Die Mariannhiller in Riedegg – ein weltweit tätiger Orden

Foto: Mayrhofer
2Bilder

LINZ/GALLNEUKIRCHEN (mawi). Im Linzer Schlossmuseum läuft bis 25. November 2012 eine Ausstellung, die einen Überblick über die Orden und Klöster in Oberösterreich gibt. Leider vermisst man auf der Übersichtskarte mit den 28 Standorten einen wichtigen, weltweit tätigen Orden, dessen Österreich-Leitung mit neun Niederlassungen (Häusern) in Linz tätig ist und einen Hauptstützpunkt im Bezirk Urfahr-Umgebung mit dem Schloss Riedegg besitzt: Es ist die Kongregation der Mariannhiller Missionare (CMM).

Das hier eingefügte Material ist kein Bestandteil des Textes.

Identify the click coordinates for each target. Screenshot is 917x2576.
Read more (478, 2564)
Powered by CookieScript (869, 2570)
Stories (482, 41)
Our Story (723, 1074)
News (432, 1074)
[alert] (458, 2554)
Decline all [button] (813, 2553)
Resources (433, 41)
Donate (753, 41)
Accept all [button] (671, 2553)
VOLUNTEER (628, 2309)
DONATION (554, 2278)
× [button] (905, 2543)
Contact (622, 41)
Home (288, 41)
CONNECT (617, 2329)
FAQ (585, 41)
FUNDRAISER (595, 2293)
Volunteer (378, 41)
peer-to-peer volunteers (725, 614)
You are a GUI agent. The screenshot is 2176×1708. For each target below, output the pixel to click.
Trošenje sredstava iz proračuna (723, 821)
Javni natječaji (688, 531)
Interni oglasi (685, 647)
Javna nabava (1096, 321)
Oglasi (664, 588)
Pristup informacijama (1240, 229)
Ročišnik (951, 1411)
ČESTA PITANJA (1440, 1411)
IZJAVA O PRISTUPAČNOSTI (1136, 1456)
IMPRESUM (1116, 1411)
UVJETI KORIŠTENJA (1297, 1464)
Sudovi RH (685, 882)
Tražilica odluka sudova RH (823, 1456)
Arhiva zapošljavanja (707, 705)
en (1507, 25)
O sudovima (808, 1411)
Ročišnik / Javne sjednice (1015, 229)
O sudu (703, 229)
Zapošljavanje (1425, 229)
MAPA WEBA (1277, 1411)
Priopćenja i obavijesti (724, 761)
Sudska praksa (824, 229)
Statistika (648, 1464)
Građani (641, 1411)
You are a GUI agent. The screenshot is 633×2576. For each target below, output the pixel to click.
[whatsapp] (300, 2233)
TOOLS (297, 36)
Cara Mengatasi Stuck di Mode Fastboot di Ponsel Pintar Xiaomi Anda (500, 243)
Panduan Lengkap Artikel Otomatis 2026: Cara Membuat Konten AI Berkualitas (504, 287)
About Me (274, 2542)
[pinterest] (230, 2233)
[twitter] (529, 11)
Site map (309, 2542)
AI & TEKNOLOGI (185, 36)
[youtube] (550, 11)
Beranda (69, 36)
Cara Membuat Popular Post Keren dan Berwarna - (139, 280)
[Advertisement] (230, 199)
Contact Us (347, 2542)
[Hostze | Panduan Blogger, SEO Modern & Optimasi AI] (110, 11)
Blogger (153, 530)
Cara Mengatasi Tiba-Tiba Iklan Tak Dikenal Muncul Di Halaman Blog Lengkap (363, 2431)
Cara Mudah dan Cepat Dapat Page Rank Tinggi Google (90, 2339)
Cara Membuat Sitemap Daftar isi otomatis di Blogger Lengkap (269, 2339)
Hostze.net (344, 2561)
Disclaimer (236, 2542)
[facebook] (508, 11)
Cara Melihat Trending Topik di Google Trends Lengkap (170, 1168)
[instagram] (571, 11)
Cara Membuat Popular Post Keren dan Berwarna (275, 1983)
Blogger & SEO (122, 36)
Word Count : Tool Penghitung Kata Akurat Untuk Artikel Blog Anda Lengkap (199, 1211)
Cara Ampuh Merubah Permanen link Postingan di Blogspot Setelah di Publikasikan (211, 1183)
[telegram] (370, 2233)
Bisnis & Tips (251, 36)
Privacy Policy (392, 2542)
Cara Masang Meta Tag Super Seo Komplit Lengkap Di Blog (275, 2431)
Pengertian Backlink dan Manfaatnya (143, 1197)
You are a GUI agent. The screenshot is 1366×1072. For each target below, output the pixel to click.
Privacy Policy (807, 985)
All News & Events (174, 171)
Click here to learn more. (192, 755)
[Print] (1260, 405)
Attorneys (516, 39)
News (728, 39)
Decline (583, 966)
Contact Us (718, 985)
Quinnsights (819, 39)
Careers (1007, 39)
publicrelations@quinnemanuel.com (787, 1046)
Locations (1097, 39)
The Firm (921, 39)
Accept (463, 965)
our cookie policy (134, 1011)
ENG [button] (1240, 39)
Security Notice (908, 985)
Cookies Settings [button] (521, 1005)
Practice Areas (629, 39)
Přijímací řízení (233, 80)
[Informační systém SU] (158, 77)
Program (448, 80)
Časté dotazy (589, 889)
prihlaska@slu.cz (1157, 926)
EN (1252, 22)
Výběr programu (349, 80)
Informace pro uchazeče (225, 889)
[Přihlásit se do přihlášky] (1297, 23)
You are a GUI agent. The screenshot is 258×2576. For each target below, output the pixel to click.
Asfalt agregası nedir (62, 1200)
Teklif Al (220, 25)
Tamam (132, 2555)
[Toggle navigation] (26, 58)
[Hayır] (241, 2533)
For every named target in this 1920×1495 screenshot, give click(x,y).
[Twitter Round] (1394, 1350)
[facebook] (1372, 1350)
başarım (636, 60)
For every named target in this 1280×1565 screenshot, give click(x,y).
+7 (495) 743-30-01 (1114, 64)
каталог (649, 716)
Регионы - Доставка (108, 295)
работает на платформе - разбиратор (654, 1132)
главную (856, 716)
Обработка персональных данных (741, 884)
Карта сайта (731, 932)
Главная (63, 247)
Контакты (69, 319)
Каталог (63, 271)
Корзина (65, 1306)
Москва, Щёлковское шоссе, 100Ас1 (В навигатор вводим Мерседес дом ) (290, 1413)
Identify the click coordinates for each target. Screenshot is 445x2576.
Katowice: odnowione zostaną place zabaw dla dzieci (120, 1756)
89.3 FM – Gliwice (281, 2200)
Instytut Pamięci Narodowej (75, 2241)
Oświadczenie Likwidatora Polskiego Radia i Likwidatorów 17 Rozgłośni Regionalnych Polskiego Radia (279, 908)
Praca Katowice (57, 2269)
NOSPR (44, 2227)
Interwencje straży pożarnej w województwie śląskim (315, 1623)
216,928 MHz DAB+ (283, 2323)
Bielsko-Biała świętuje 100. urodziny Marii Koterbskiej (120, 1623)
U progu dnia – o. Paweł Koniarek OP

„Unsere etwa 400 Missionare sind in Europa, in Nordamerika, in Ozeanien (Papua Neuguinea) und natürlich im südlichen Afrika (Simbabwe, Sambia) tätig”, erzählt der Riedegger Superior, Pater Bernhard Pagitsch (76), im Gespräch mit der BezirksRundschau. Seit 1936 wird das Schloss von den Missionaren von Mariannhill geführt. Deren Generaloberer hat seinen Sitz in Rom. „Unser Anliegen ist es, das Bewusstsein zu fördern, dass wir quer über alle Kontinente, Religionen und Kulturen hinweg in einer Welt leben, dass wir mehr gemeinsam haben, als uns trennt”. Leider ist es um den Ordens-Nachwuchs in Europa schlecht bestellt, bedauert Pater Bernhard, im Gegensatz etwa zu Südafrika, wo es an Novizen nicht mangelt.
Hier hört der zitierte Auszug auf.